Peter and Bobby Farrelly movies have the rare ability to make you laugh incessantly, and then come to terms with something you don’t normally think about.  What’s so remarkable about this is that the Farrelly’s make slapstick comedies – ones that at first glance, should not be able to have a sensitive side.
      But in my opinion, there have been merely three people that revived comedy in the 1990s, and continue to use it for what it was made for:  Kevin Smith and Peter and Bobby Farrelly.  Their films use comedy for things you wouldn’t normally think to use comedy for, but it almost always works splendidly.
      “Fever Pitch”, the new film by the Farrelly Brothers is their first live-action film not to be written by them, which is saying quite a bit.  I think that the brothers have always been able to bring an almost unnoticeable sense of sentimentality to their films, they’ve just never been able to make a sentimental movie.  The wonderful thing about “Fever Pitch” is that it so gracefully combines comedic romance with Farrelly slapstick.  Say what you want, but this is most certainly a “chick flick”, but you can tell it was in the hands of these two.
      In the film, Drew Barrymore plays Lindsey, a very successful young woman who meets a schoolteacher named Ben, played by Jimmy Fallon.  In the beginning, their relationship is flawless and every step Ben takes is made of gold.  Lindsey seriously considers a future together with him.  But that’s during the winter.  It’s not baseball season yet.

**********

Rewrite everything in the review from "Peter and Bobby Farrelly movies" down to "a sensitive side.", putting "laugh nonstop" in place of "laugh incessantly". The listing that comes next has nothing to do with the review.

**********

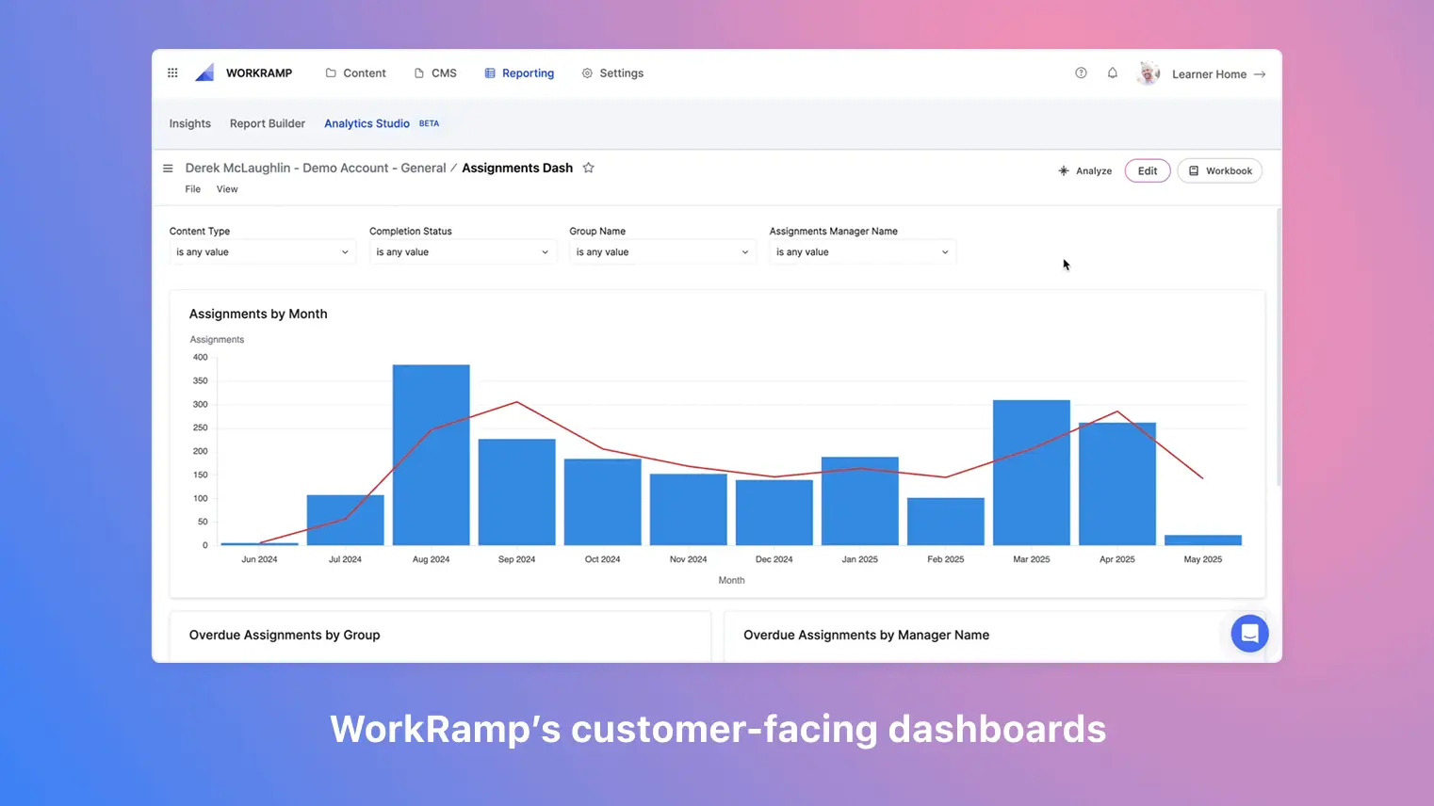This screenshot has width=1434, height=806.
Task: Open the Assignments Manager Name dropdown
Action: coord(862,251)
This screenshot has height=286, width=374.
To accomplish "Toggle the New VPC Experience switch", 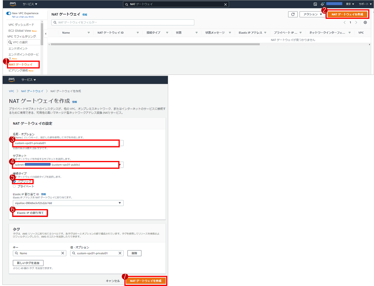I will (x=9, y=13).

**********

RESULT BELOW >>
Peter and Bobby Farrelly movies have the rare ability to make you laugh nonstop, and then come to terms with something you don’t normally think about.  What’s so remarkable about this is that the Farrelly’s make slapstick comedies – ones that at first glance, should not be able to have a sensitive side.